1. un sistema di indicazione dei reparti poco efficiente e anche poco funzionale visto che spesso si perde la bussola anche per gli italiani e si finisce per chiedere il luogo del reparto a qualche angelo col camice bianco (si consiglia l’esempio Ospedale di Bologna un segnaletica anche in lingue);
2. le comunità straniere non hanno la possibilità nemmeno di un mediatore culturale e o linguistico e questo pone un problema non solo organizzativo ma anche di natura di accompagnamento nella diagnosi (si consiglia la straordinaria esperienza di anni dell’ospedale di Udine);
3. l’assenza di un ufficio stranieri che fornisca le indicazioni per la corretta applicazione della normativa per l’assistenza sanitaria agli stranieri per rendere l’accesso alle cure, alle prestazioni e ai ricoveri da parte della popolazione immigrata adeguato e uniforme (si consiglia di vedere l’esempio Marche);
4. al sito dell’azienda sanitaria non c’è traccia per uno spazio per aiutare la comunità immigrata ad avere più informazioni possibile cosi da evitare l’ingorgo agli sportelli direttamente negli ospedali;
5. assenza di pubblicazioni in lingue per processi di formazione sulle vaccinazioni in infanzia e nelle adolescenze, la contraccezione, il papilloma virus, la crescita e la cura dei bimbi nel primo anno di vita (si consiglia l’esempio Emilia Romagna);
6. difficoltà dei neonati stranieri senza permesso di soggiorno ad avere un pediatra di base per il primo anno malgrado la legge Balduzzi 2012 e l’accordo stato-regioni.

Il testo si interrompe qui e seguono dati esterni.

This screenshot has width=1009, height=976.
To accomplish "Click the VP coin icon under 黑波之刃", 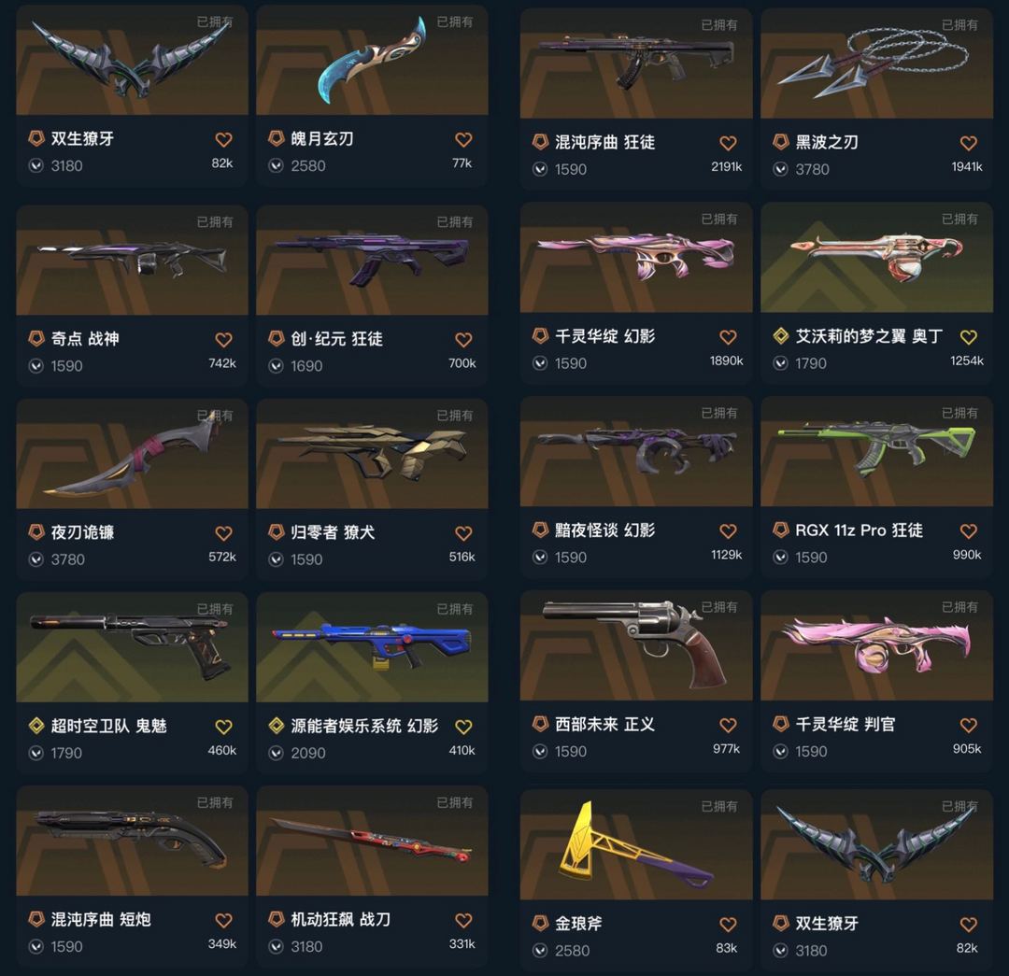I will coord(780,169).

Auguro che queste problematiche vengono prese in considerazione perché paradossalmente c'è il rischio che gli immigrati man mano che invecchi la storia migratoria, possano integrarsi con la società ospite condividendo la stratificazione sociale più svantaggiata, che fa più fatica a tenere il passo, e possano anche condividere il profilo di salute della disuguaglianza; questo non solo in termini di fasce estreme del fenomeno (disuguaglianza tra i più ricchi e i più poveri) ma in qualsiasi punto della scala sociale con significative differenze peggiorative degli indicatori di salute, mortalità e morbosità, oggettiva e percepita, da chi sta più in basso rispetto a chi sta più in alto.
La sfida di oggi è quella di una completa integrazione sociale di questi nuovi cittadini e, per quel che riguarda la sanità, garantire loro una reale fruibilità dei servizi e delle prestazioni. Pensare a una organizzazione adeguata, a una capacità comunicativa efficiente, a una compatibilità culturale, alla formazione specifica del personale è ancora una volta un'occasione per il nostro sistema di ripensare se stesso e renderlo più fruibile e attento anche alla popolazione italiana.